Küresel güç haritalarındaki pozisyonu giderek zayıflayan Amerikan yönetiminin Ortadoğu'daki angajmanını azaltma arzusu, 2008 yılında iktidara gelen Barack Obama'dan çok daha eskiye, yaklaşık yarım yüzyıl önceki Richard Nixon yönetimine kadar uzanıyor.

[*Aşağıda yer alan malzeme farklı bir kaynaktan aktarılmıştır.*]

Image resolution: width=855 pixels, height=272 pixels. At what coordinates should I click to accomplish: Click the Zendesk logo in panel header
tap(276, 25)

Ortadoğu'dan çekilme isteği Donald Trump ve Joe Biden döneminde de devam etti. Ne var ki Amerikan jeopolitik güç hiyerarşisinde Asya-Pasifik ve Doğu Avrupa'dan sonra üçüncü sıraya gerileyen Ortadoğu yine de dikkat çekmeye devam ediyor. Amerikalı politikacılar, Çin ve Rusya'nın küresel meydan okuyuşuna karşı koymak için Doğu Avrupa ve Asya- Pasifik'e daha fazla odaklanmayı savunsalar da Ortadoğu hâlâ küresel rekabetin ayrılmaz bir parçası konumunda.
Çin yönetimi ekonomik, enerji ve ticaret ortaklıkları aracılığıyla Ortadoğu'da önemli ilerlemeler kaydetti. Pekin özellikle 2023 İran-Suudi Arabistan anlaşmasına arabuluculuk ederek diplomatik nüfuzunu derinleştirdi. İsrail-ABD ikilisinin Riyad-Tahran çatışması üzerine inşa ettiği paradoksu kırdı.
***
Hindistan-Ortadoğu-Avrupa Ekonomik Koridoru ve bölgenin zengin
enerji kaynaklarını entegre etmeyi amaçlayan
Çin'in Kuşak Yol Girişimi (BRI) gibi hamlelerle de kanıtlandığı üzere,
bölge küresel ticaret rotalarının da
merkezinde yer alıyor.
ABD yönetimindeki
Siyonist- Evanjelik kanada göre
İsrail'in Gazze, Lübnan ve İran saldırılarıyla
tetiklediği yeni kriz süreci, Ortadoğu'daki
düzeni
ABD'nin öncelikleriyle uyumlu bir
şekilde yeniden dizayn etmek için eşsiz bir fırsat
sunuyor.
Bu da ABD'yi bölgedeki etkisini sürdürebilmesi için İsrail'i ve diğer müttefiklerini daha da güçlendirmeye zorluyor. Dahası, Amerikan askeri varlığının dışında bazı yerlerde ABD'nin askeri katılımını da zorunlu hale getiriyor
Çünkü Trump kabinesindeki
Siyonist şahinler, ABD'nin bölgeden çekilmesinden
kaynaklanan boşluğun Çin veya Rusya'nın
müdahalelerine davetiye çıkaracağı kanısında.
Bu gelişmeyle de ABD ve İsrail'e karşı
Körfez İşbirliği Konseyi, Türkiye ve İran arasındaki konsensüsün daha da artacağına
inanıyorlar.
***
Bu kapsamda genel olarak Trump'ın askeri güç konuşlandırmaya ya da küresel çatışmalara ve krizlere dâhil olmaya karşı çıkmasına rağmen, gelişmeler bize geri çekilmektense bölgedeki Amerikan askeri ve siyasi varlığının daha fazla
pro-aktif olacağı yeni bir sürecin başlayacağına işaret ediyor.
Böylece bölgedeki ABD gücü ve etkisinin kullanımında yeni bir aşamaya girilecek. İsrail'e desteğin artacağı ve Trump'ın ilk döneminde olduğu gibi İran'a karşı daha sert bir politikanın yeniden aktive edileceği görülüyor.
Hâsılı kelam, ABD'nin Ortadoğu'daki politikası Trump yönetimi içindeki
şahin siyonistler ile Cumhuriyetçi Parti'deki realist ve izolasyonist eğilimler arasındaki mücadeleyi yansıtacaktır. Her iki tarafın da tam kontrolü ele geçirmesi mümkün değil. Bu da ABD'nin Ortadoğu politikasının
yine gelgitlere sahne olacağını ve her iki yönde de
yıkıma yol açacağını gösteriyor.
Yani ABD'nin Ortadoğu politikası Trump döneminde de değişmeyecek. Pentagon
hem kundakçı hem itfaiyeci rolünü sürdürecek.
İsrail'e soykırım bombaları verirken
Gazzeli kurbanlara da 'insani yardım' sağlamaya çalışacak.
'Stratejik müttefikim' dediği
Türkiye'yi hedef alan
terör örgütlerine her tür desteği vermekten vazgeçmeyecek. Boşuna 'can çıkar huy çıkmaz' dememişler.